Outgoing Mayor Meddle tries to ‘Ave.’ it all

It’s costing the city $40 million to clean up the mess it made with Times Square’s butt-ugly pedestrian plazas. How much will it cost to fix and beautify the inevitable hideous result of turning Vanderbilt Avenue into a pedestrian mall?

It will be for the next mayor to find out, because by the time Vanderbilt is redone, Mike Bloomberg will have choppered off to his next hobby.

Never mind that what’s being considered isn’t even yet a formal proposal but merely a “study,” the Department of City Planning says — because nearly every such step dreamed up by the DCP and the Department of Transportation became law.
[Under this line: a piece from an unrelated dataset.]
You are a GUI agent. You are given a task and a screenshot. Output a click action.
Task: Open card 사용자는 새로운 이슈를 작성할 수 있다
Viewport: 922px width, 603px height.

The mall-ification of Times Square was rammed through at a cost of just $1 million without meaningful oversight or environmental review. The result: five blocks of barren, tourist-trampled asphalt worthy of a prison yard — prompting an embarrassed City Hall to allocate 40 times that amount to improving them.

The same is sure to occur on Vanderbilt Avenue — which is as long as Times Square and has about the same amount of surface area as its plaza-fied sections.

The city promises that a vehicle-free Vanderbilt would still allow car access to Grand Central Terminal and allow cross-traffic.

Fine, but that isn’t the issue. Neither is cabdrivers’ whining that a mall might make their jobs harder.

The problem is the unchecked tampering with the streetscape’s DNA by Planning Commissioner Amanda Burden and DOT chief Janette Sadik-Khan.

Consequences of changing Vanderbilt can’t be predicted — for business, commuters and traffic.

With the usual wink-wink from Bloomberg, Burden and Sadik-Khan cynically barnacled the Vanderbilt brainstorm onto a broad initiative to “modernize” Midtown East, which includes an overdue rezoning of the Grand Central area to allow larger new buildings.

It could be many years before any go up. But a “new” Vanderbilt Avenue will be the next mayor’s unhappy inauguration present.